Across all three cities and multiple panels, several consistent messages emerged: 

  • Macro risk has risen.
  • Diversification matters more than ever.
  • AI remains front and centre, and is both a theme and a tool.
  • Manager and security selection are critical.

Our portfolios have been deliberately structured for this kind of environment. They are multi‑asset, globally diversified, with access to specialist institutional managers across both public and private markets. 

Our goal is to build deep, trusted relationships with our clients so that we understand in detail what they’re looking to achieve both financially and non-financially. We then leveraging our research capabilities and our investment manager relationships to understand what's happening around the world and to help build resilient portfolios that can support those goals over generations, regardless of market conditions.

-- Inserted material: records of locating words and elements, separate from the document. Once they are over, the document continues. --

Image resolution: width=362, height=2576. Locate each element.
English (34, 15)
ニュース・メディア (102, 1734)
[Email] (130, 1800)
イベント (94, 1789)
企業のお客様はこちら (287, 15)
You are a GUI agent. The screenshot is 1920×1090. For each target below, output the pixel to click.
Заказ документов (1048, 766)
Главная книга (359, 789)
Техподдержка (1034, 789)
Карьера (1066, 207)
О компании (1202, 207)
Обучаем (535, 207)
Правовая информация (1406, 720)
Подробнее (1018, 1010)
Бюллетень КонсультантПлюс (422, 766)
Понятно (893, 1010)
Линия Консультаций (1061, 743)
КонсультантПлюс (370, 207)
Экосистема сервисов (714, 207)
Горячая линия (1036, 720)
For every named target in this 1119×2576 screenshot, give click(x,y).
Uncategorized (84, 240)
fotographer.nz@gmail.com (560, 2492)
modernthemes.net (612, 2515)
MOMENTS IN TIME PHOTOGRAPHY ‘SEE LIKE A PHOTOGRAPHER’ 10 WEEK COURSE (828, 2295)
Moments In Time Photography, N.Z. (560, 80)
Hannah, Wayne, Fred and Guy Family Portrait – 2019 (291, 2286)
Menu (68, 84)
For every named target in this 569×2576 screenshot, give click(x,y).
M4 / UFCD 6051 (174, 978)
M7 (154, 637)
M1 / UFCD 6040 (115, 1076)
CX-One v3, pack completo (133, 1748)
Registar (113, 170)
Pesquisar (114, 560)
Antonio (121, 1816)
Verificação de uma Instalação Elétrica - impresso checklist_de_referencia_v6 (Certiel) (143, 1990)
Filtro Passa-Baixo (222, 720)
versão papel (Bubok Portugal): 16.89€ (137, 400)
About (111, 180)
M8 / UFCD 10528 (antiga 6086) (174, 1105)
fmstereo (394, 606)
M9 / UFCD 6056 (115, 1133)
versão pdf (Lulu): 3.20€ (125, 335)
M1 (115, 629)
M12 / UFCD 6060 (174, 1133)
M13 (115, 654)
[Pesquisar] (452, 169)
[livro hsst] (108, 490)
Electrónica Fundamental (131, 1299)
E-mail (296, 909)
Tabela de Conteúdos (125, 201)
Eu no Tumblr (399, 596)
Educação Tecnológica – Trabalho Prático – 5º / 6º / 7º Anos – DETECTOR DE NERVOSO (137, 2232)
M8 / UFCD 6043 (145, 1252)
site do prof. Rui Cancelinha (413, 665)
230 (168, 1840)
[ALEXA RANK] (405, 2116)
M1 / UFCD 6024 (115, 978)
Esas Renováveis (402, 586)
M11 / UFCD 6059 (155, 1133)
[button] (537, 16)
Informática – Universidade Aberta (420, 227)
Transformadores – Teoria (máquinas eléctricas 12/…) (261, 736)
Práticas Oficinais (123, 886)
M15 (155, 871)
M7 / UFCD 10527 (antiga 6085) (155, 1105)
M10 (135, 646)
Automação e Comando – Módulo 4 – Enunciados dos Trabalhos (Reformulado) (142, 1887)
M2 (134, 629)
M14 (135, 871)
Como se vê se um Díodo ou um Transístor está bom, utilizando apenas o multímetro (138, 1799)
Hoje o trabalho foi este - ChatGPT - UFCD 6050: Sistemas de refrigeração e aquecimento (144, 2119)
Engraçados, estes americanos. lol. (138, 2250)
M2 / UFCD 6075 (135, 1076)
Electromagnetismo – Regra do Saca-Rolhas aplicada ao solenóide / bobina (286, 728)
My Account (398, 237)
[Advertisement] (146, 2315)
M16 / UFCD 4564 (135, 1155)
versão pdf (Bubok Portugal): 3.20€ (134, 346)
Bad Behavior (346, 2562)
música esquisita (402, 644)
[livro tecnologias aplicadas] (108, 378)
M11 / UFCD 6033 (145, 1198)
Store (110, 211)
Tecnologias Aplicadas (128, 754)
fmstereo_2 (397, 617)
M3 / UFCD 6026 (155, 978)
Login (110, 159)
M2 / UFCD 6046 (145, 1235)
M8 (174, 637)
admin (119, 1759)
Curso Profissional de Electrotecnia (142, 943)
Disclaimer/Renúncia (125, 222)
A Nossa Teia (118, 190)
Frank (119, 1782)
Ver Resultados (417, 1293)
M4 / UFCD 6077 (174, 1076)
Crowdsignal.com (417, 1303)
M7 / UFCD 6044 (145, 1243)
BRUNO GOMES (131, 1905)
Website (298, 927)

To achieve this in the current environment, we need to do a few things well: 

Firstly, we need deep investment expertise and access to the best investment managers and thought leaders from around the world, people who are close to the key developments, risks, and opportunities that will shape the markets over the long term. 

Secondly, we also need to take a genuinely long term view, not only on our relationships with our clients, but in identifying the early trends and mega themes that will materially shape portfolios over the coming years and decades. 

Clearly, we’re in the midst of a more multi-polar and more volatile period. It’s an environment that reinforces the importance of trusting diversification and avoiding panic trading around headlines. It's also more important than ever to think about the long term mega themes that will shape portfolios.